I'd like some feedback on the appended bug report.

At first I thought it was a bug in Electric Fence. I didn't see
how it be that "when line if (--*pn == 0) { checked_delete(px); }
executes shared_ptr object gets destroyed and line *pn = 1
accesses already freed memory", since px does not point at the
shared_ptr object.

But I now see that the test case contrives to make the destructor
foo destroy the very shared_ptr<foo> that calls the destructor.
Ugly, but not forbidden. Maybe it should be?

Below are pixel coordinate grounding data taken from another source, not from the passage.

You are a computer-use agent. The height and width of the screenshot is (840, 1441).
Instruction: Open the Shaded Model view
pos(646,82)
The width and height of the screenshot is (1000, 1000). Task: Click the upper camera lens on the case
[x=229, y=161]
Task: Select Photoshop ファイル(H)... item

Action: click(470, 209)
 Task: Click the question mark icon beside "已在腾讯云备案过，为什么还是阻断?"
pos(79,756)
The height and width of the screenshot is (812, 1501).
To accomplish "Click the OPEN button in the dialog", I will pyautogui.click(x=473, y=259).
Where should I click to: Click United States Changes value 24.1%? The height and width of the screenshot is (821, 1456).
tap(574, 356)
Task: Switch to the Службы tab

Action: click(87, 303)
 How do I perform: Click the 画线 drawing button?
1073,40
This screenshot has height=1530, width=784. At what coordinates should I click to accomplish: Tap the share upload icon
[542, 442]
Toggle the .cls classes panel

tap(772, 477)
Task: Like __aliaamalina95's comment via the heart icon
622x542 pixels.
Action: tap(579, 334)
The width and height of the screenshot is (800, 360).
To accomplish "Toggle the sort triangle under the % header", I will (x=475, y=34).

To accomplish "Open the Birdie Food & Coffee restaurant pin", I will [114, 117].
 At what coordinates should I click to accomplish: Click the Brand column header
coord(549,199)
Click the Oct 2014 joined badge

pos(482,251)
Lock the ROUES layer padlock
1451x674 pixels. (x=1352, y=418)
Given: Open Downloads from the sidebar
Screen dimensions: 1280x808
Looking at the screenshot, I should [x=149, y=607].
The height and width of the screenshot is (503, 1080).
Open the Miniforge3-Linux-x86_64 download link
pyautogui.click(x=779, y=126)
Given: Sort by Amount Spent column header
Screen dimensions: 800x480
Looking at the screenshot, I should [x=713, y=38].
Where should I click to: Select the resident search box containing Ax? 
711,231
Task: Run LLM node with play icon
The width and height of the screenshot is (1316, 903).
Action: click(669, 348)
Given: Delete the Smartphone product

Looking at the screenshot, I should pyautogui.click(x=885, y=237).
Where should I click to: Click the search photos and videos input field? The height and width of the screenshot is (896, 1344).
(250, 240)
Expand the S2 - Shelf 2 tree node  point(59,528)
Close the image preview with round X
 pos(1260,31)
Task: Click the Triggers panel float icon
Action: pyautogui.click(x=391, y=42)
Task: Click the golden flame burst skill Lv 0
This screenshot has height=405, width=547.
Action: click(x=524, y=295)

If this is a bug the fix below looks OK to me. Does anyone see
a problem? Can someone volunteer to make the patch in CVS?

Thanks.

Bugs item #465404, was opened at 2001-09-26 14:25
You can respond by visiting:
http://sourceforge.net/tracker/?func=detail&atid=107586&aid=465404&group_id=7586
Category: None
Group: None
Status: Open
Resolution: None
Priority: 5
Submitted By: Nobody/Anonymous (nobody)
Assigned to: Nobody/Anonymous (nobody)
Summary: shared_ptr and self-owning objects

Initial Comment:
Consider following program:

#include <boost/smart_ptr.hpp>
#include <iostream>

class foo {
   public:
      foo(): m_self(this) { std::cout << "foo constructor\n"; }
      ~foo() { std::cout << "foo destructor\n"; }
      void suicide() { m_self.reset(0); }
   private:
      boost::shared_ptr<foo> m_self;
};

int main() {
        foo *foo_ptr = new foo;
        foo_ptr->suicide();
}

When linked with Electric Fence this code fails. This
code invokes undefined behavior in reset method of
shared_ptr: when line if (--*pn == 0) {
checked_delete(px); } executes shared_ptr object gets
destroyed and line *pn = 1 acceses already freed
memory.

Why use m_self?

foo's clients share foo by keeping shared_ptr to it.
foo handles some asynchronous event which may render
foo unneeded to itself (network connection close, for
example), but it still may be needed to clients if any.
OTOH, if no clients use foo at the time of the event
then foo needs to destroy itself. This situation is
best modeled with keeping shared_ptr in foo and letting
foo to reset it when foo thinks it's mission is
complete.

The problem with shared_ptr can be solved with small
modification to reset
method:

void reset(T* p=0) {
    T *old_px = px;
    if ( px == p ) return; // fix: self-assignment safe
    px = p;
    if (--*pn == 0) {
        *pn = 1;
        checked_delete(old_px);
    }
    else { // allocate new reference counter
        try { pn = new long(1); } // fix: prevent leak
if new throws
        catch (...) {
            ++*pn; // undo effect of --*pn above to
meet effects guarantee
            px = old_px; // undo effect of px = p above
            checked_delete(p);
            throw;
        } // catch
    } // allocate new reference counter
} // reset

operator=(const shared_ptr&) and
operator=(std::auto_ptr&) have the same problem and fix
is very similiar.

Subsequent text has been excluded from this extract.